Cylindrical Doubles

The basic premise of Cylindrical is that each bell keeps ringing at a constant speed. Of course, if those speeds are the same for every bell, you'd stay in rounds. However, like Plain Hunt, the rule is that odd numbered bells hunt out (i.e. always ringing slowly) and even numbered bells hunt in (i.e. always ringing quickly). So the treble starts off like this:

1 2 3 4 5
  1      
    1    
      1  
        1

Note that in rounds, ignoring the handstroke gap for now, the treble rings every five blows. But here, it rings one place later in each change, i.e. ringing every six blows, slower than it would ring in rounds. So where will it ring next? Six blows later again takes us past the next row and into the lead in the row after that.

1 2 3 4 5
  1      
    1    
      1  
        1
         
1        

And then it carries on at that speed, hunting up again.

1 2 3 4 5
  1      
    1    
      1  
        1
         
1        
  1      
    1    
      1  
        1

Now, what about the even bells? How about the 4th? It starts off normally:

1 2 3 4 5
    4    
  4      
4        

As we know, it's ringing more quickly than it would in rounds, in order to ring one place earlier in each row. It rings every 4 blows. So where does it ring next? 4 blows later would put it in 5ths place, i.e. ringing twice in the same row. And then it, too, carries on hunting in.

1 2 3 4 5
    4    
  4      
4       4
      4  
    4    
  4      

So, does this plan fit together? It seems very odd, some bells missing out rows, while others can ring twice in the same row. So far we've got:

1 2 3 4 5
  1 4    
  4 1    
4     1 4
      4 1
    4    
1 4      
4 1     4
    1 4  
    4 1  
  4     1
4       4
1     4  

The 2, being an even numbered bell, must, like the 4th, ring quickly, hunting in.

1 2 3 4 5
2 1 4   2
  4 1 2  
4   2 1 4
  2   4 1
2   4   2
1 4   2  
4 1 2   4
  2 1 4  
2   4 1 2
  4   2 1
4   2   4
1 2   4  

The 3rd is an odd numbered bell, so it hunts out, ringing slowly, every six blows:

1 2 3 4 5
2 1 4 3 2
  4 1 2 3
4   2 1 4
3 2   4 1
2 3 4   2
1 4 3 2  
4 1 2 3 4
  2 1 4 3
2   4 1 2
3 4   2 1
4 3 2   4
1 2 3 4  

And, finally, the 5th, also being odd-numbered, hunts out too. So in fact it doesn't ring in the first row!

1 2 3 4 5
2 1 4 3 2
5 4 1 2 3
4 5 2 1 4
3 2 5 4 1
2 3 4 5 2
1 4 3 2 5
4 1 2 3 4
5 2 1 4 3
2 5 4 1 2
3 4 5 2 1
4 3 2 5 4
1 2 3 4 5

So, yes, it does all fit together. And, after 12 rows, they're back in rounds. So that's the end of that. We just pause to note that the bells haven't all rung the same number of times. The treble, 3rd and 5th, at their slower rate, have each rung 10 times, while the 2nd and 4th have each rung 15 times, as they are each ringing more quickly.

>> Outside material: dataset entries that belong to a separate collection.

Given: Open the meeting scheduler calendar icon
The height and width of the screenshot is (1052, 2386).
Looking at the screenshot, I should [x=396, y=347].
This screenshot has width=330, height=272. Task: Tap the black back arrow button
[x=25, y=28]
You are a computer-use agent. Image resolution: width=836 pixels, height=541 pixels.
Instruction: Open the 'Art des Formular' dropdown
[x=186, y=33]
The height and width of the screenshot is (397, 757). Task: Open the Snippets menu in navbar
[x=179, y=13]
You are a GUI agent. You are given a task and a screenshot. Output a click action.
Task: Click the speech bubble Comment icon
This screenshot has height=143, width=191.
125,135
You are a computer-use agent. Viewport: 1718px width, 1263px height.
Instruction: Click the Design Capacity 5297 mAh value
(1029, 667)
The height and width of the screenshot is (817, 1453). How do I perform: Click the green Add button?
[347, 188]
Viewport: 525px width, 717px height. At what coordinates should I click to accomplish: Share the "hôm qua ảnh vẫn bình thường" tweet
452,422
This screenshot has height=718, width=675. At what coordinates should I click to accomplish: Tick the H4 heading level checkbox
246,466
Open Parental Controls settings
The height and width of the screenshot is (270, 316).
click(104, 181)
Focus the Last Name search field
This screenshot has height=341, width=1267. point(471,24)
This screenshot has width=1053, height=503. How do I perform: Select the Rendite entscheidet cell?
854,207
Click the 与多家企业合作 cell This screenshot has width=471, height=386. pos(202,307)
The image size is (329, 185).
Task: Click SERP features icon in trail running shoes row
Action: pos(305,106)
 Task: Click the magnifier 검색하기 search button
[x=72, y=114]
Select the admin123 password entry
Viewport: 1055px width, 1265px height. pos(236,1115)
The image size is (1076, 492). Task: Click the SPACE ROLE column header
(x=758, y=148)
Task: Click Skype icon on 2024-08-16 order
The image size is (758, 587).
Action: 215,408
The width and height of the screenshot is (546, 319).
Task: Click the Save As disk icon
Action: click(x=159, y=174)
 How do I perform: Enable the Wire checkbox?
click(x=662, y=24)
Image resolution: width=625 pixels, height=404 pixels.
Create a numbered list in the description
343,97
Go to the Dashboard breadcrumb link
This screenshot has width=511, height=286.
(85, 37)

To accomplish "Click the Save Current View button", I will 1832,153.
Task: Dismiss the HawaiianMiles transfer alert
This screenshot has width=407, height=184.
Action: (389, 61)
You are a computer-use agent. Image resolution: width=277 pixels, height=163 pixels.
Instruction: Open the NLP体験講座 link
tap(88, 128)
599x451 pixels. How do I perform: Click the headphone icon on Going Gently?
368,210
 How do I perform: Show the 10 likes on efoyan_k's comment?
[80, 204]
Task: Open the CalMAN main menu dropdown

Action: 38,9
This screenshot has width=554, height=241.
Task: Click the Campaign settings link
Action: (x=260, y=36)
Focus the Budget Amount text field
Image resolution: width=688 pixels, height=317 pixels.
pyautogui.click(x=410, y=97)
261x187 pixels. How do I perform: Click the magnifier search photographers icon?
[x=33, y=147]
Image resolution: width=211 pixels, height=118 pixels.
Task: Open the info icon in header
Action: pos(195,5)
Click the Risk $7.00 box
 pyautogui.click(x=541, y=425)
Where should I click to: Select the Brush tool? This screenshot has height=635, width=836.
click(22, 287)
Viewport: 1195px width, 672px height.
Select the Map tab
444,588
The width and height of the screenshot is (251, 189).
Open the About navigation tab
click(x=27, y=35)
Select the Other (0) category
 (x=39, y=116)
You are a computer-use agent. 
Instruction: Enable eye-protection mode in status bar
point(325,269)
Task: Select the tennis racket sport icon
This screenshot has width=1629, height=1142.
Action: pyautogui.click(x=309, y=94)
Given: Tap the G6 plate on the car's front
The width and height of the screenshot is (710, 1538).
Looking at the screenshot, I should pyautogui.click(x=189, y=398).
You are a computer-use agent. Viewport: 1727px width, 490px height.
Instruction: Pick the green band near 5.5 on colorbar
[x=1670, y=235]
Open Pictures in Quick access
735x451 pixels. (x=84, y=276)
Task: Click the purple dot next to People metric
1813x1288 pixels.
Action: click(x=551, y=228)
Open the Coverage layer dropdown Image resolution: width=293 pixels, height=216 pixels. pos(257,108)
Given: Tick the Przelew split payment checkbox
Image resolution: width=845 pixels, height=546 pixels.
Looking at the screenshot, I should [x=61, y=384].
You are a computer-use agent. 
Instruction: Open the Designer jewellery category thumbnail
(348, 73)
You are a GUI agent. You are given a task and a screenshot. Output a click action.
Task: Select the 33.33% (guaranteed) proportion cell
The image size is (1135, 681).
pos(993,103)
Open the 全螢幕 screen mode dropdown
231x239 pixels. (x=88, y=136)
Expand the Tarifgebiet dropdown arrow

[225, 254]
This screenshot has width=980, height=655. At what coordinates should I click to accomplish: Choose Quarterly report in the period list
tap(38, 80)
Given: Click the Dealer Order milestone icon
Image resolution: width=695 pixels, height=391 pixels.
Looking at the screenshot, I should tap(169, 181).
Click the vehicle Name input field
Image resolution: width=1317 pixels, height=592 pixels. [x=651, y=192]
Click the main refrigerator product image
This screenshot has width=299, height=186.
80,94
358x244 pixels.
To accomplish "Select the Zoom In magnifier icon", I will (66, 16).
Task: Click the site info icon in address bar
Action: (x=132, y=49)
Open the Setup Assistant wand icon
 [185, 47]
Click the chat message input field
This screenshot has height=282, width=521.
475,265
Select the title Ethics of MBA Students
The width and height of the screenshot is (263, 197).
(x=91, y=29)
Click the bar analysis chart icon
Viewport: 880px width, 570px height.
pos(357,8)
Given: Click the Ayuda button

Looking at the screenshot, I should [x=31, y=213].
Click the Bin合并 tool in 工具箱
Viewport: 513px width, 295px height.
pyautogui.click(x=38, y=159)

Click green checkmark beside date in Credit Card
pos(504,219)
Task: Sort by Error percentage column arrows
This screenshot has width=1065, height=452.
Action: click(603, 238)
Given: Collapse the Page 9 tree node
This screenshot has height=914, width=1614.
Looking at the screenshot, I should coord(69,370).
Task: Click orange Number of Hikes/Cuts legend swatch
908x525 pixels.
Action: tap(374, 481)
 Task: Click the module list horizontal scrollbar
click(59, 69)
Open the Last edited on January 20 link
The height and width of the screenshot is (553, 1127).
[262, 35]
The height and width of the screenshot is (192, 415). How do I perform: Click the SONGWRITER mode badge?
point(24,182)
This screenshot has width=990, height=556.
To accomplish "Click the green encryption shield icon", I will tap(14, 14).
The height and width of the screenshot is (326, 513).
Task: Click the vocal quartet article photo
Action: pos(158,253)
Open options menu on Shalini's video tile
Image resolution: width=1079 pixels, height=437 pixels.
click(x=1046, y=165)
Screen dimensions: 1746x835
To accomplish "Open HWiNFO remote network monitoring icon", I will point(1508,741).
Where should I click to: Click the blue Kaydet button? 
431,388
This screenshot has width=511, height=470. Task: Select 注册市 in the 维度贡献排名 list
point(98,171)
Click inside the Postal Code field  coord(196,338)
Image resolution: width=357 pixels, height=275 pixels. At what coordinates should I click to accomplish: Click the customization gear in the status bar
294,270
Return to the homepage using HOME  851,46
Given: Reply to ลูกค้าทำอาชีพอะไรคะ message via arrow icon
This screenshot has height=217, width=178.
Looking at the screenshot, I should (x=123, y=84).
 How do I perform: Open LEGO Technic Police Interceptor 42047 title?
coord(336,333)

But, hang on a minute... You've noticed, haven't you?

In the final rounds, the treble, 3rd and 5th must be at backstroke, having rung 10 times, while the other bells are at handstroke, as they rang 15 times. The strokes go strange right from the first row, in which the 2nd rings both at handstroke (in lead) and at backstroke (in 5ths place).

If we colour the handstroke blows as red, we can see more clearly, as well as be able to see some interesting patterns.

1 2 3 4 5
2 1 4 3 2
5 4 1 2 3
4 5 2 1 4
3 2 5 4 1
2 3 4 5 2
1 4 3 2 5
4 1 2 3 4
5 2 1 4 3
2 5 4 1 2
3 4 5 2 1
4 3 2 5 4
1 2 3 4 5

If you carry on, you should find that after 24 changes, we do get all the bells at backstroke.

But, you could argue that it comes round after at the end of the 4th row, where you get all the bells, in order, wrapping into the 5th row...

And why is it called Cylindrical? I think it's because bells don't confine themselves to one row, but go out of the front and back of the rows, joining up with other rows. So, rather than printing the diagram in 2 dimensions, as above, it perhaps makes more sense cut out, wrapped round and taped together, to make a cylinder. You can see the lines hunting up and down are much clearer:

Finally, does it work on 6? Does it work on 7? How long is the plain course this time?